Reports have surfaced that indicate that the US Department of Treasury expects to sell off the remaining portion of General Motors stock by the end of this year and with the current price of GM stock sitting roughly $4 per share above the issue price, the government will technically make money on the sale of these finals shares.

Both General Motors and the US Government have faced more than their share of criticism after the automaker “paid off” the massive $49.5 billion government loan issued in 2009 with stock. The idea was that the government could hold onto said stock for a while and then sell it at a profit, thus making money on the bailout loans rather than just breaking even on a straight repayment. It probably seemed like a good idea at first but with the price of that stock dropping well below the $33 IPO pricing in the years following, the government ended up losing a substantial amount of money when they began selling off the GM stock. Things improved slightly as the government sold off stock and prices rose but the losses felt through the earlier sale of GM stock made it pretty much impossible for the government to break even – let alone turn a profit.

Through the sale of GM stock to date, the US Government has effectively recovered $38.4 billion of the original $49.5 billion awarded to the automaker and each time the Feds have either sold GM stock or announced plans to sell more GM stock, the value of GM stock has risen. Because of this, the shares sold more recently have come at a price higher than the $33 issue price which means that, technically, the government made money on those shares and they will continue to do so as they sell off their final portion of the automaker. Unfortunately with a price nearing $38 per share, the remaining stock is only worth about $1.2 billion so barring some unprecedented jump in GM stock pricing, the taxpayers are likely to lose about $10 billion through the government loans accepted by General Motors.

The good news is that with the US Government’s plans to sell off the remaining portion of General Motors stock by the end of 2013, the whole ordeal will finally be finished. GM will forever have to face the criticism that they “cost the government $10 billion” but being able to assign a number to that criticism will mean that it wont get any worse. Based on the earlier sale of stock, the government was looking at a significantly larger loss but the steady rise of GM stock value over the past few years has cut that number down quite a bit.

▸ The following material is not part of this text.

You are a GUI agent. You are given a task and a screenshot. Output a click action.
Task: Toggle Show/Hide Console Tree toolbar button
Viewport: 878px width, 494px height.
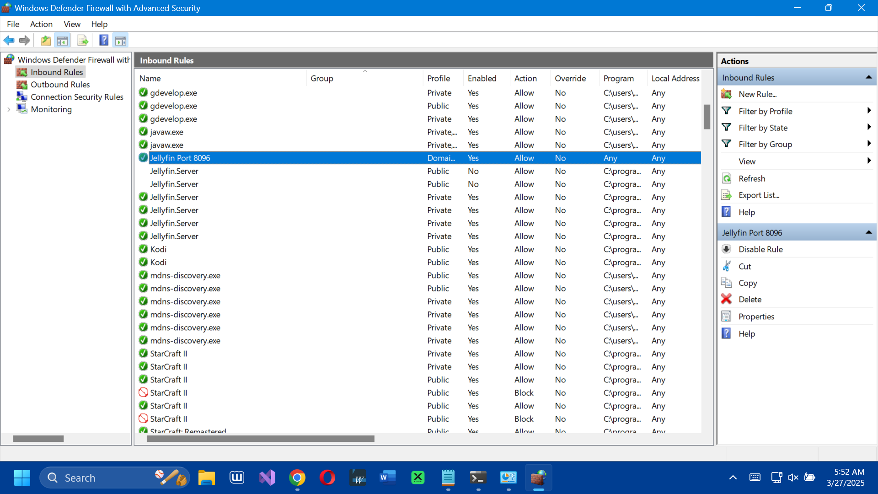(x=63, y=41)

In the long run, it is incredibly shortsighted to look at the bailout loan issued to General Motors and proclaim that it was nothing more than a $10 billion dollar mistake by the US Government. That loan (and the one issued to the Chrysler Group) helped to not only save jobs at the two massive automakers and countless smaller companies depend on their cooperation with the automakers but it also helped to get the US economy back on track. Think of that $10 billion as how much it cost the government to fix the Great Recession and whether you agree with the policies of the current administration, there is no question that this country is much stronger now than it was when those bailout loans were issued in 2009 – and those loans played the biggest role in making that happen.

Comments

John Goreham    November 25, 2013 - 1:15PM

Good perspective. The counterpoint would be that had GM failed Ford, Toyota, and the other automakers might have added share, hired workers, sent orders to the suppliers GM used to use and the economy might have recovered. Might being the important word.